堆叠 DataFrame 是一种多级索引,与原始 DataFrame 相比具有一个或多个新的内部级别。如果列具有单个级别,则结果是一个系列对象。
panda 的交叉表函数是一个频率表,它通过构建一个交叉表来计算某些数据组之间的频率,从而显示两个或多个变量之间的关系。
句法:
pandas.crosstab(index, columns, rownames=None, colnames=None)
参数:
- index –数组或系列或类似数组的对象的列表。此值用于按行分组
- columns -数组或系列或类似数组的对象列表。此值用于在列中分组
- rownames –此处指定的名称必须与传递的行数组的数量相匹配。
- colnames –此处指定的名称必须与传递的列数组的数量相匹配。
例子:
在此示例中,我们创建了 3 个示例数组,即 car_brand、version、fuel_type,如图所示。现在,我们将这些数组作为索引、列以及行和列名称传递给交叉表函数,如图所示。
最后,交叉表数据框也可以使用Python plot.bar()函数进行可视化
Python3
# import the numpy and pandas package
import numpy as np
import pandas as pd
# create three separate arrays namely car_brand,
# version, fuel_type as shown
car_brand = np.array(["bmw", "bmw", "bmw", "bmw", "benz", "benz",
"bmw", "bmw", "benz", "benz", "benz", "benz",
"bmw", "bmw", "bmw", "benz", "benz", ],
dtype=object)
version = np.array(["one", "one", "one", "two", "one", "one", "one",
"two", "one", "one", "one", "two", "two", "two",
"one", "two", "one"], dtype=object)
fuel_type = np.array(["petrol", "petrol", "petrol", "diesel", "diesel",
"petrol", "diesel", "diesel", "diesel", "petrol",
"petrol", "diesel", "petrol", "petrol", "petrol",
"diesel", "diesel", ],
dtype=object)
# use pandas crosstab and pass the three arrays
# as index and columns to create a crosstab table.

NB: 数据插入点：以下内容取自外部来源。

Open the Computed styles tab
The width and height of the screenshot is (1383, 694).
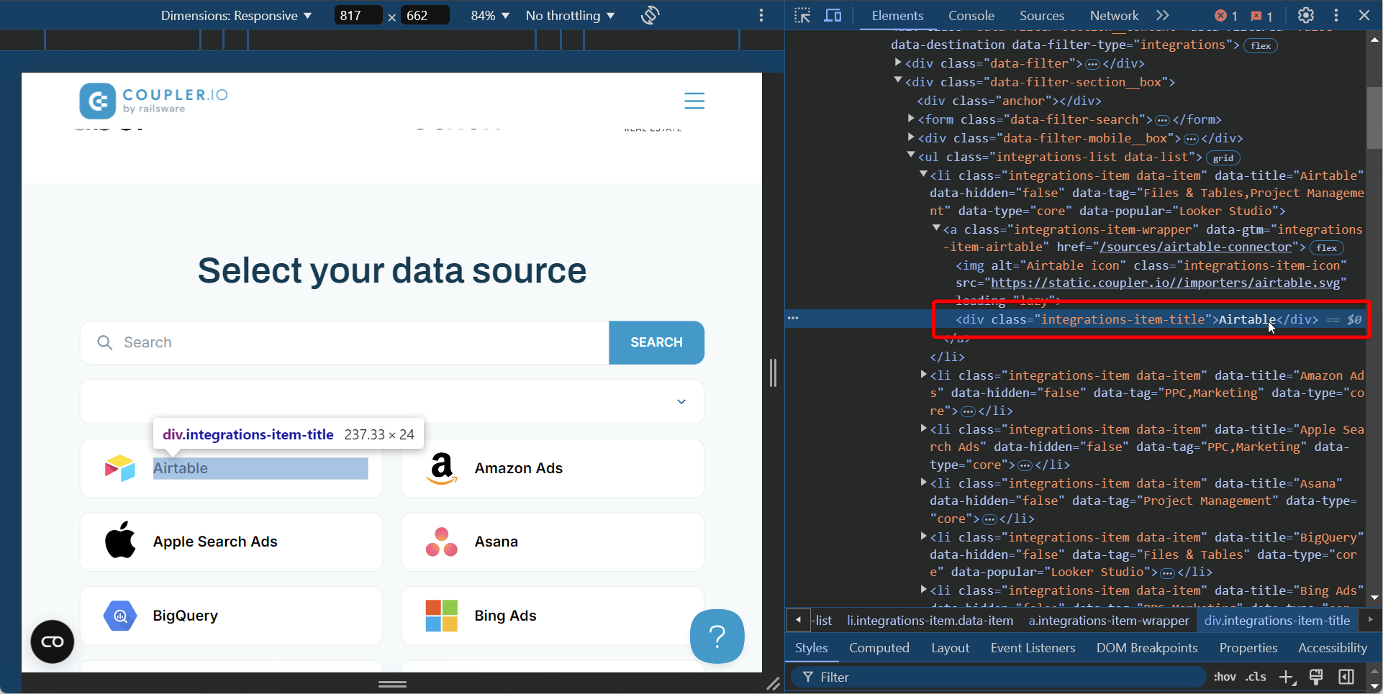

cross_tab_data = pd.crosstab(index=car_brand,
columns=[version, fuel_type],
rownames=['car_brand'],
colnames=['version', 'fuel_type'])
print(cross_tab_data)
barplot = cross_tab_data.plot.bar()
Python3
# import the numpy and pandas package
import numpy as np
import pandas as pd
# create three separate arrays namely car_brand,
# version, fuel_type as shown
car_brand = np.array(["bmw", "bmw", "bmw", "bmw", "benz", "benz",
"bmw", "bmw", "benz", "benz", "benz", "benz",
"bmw", "bmw", "bmw", "benz", "benz", ],
dtype=object)
version = np.array(["one", "one", "one", "two", "one", "one", "one",
"two", "one", "one", "one", "two", "two", "two",
"one", "two", "one"], dtype=object)
fuel_type = np.array(["petrol", "petrol", "petrol", "diesel", "diesel",
"petrol", "diesel", "diesel", "diesel", "petrol",
"petrol", "diesel", "petrol", "petrol", "petrol",
"diesel", "diesel", ],
dtype=object)
# use pandas crosstab and pass the three
# arrays as index and columns
# to create a crosstab table.
cross_tab_data = pd.crosstab(index=car_brand,
columns=[version, fuel_type],
rownames=['car_brand'],
colnames=['version', 'fuel_type'])
barplot = cross_tab_data.plot.bar()
# use the created sample crosstab data
# to convert it to a stacked dataframe
stacked_data = cross_tab_data.stack(level=1)
print(stacked_data)
Python3
# import the numpy and pandas package
import numpy as np
import pandas as pd
# create three separate arrays namely car_brand,
# version, fuel_type as shown
car_brand = np.array(["bmw", "bmw", "bmw", "bmw", "benz",
"benz", "bmw", "bmw", "benz", "benz",
"benz", "benz", "bmw", "bmw", "bmw",
"benz", "benz", ], dtype=object)
version = np.array(["one", "one", "one", "two", "one", "one",
"one", "two", "one", "one", "one", "two",
"two", "two", "one", "two", "one"],
dtype=object)
fuel_type = np.array(["petrol", "petrol", "petrol", "diesel",
"diesel", "petrol", "diesel", "diesel",
"diesel", "petrol", "petrol", "diesel",
"petrol", "petrol", "petrol", "diesel",
"diesel", ], dtype=object)
year_release = np.array([2000, 2005, 2000, 2007, 2000, 2005,
2007, 2005, 2005, 2000, 2007, 2000,
2007, 2005, 2005, 2007, 2000],
dtype=object)
# use pandas crosstab and pass the three arrays
# as index and columns to create a crosstab table.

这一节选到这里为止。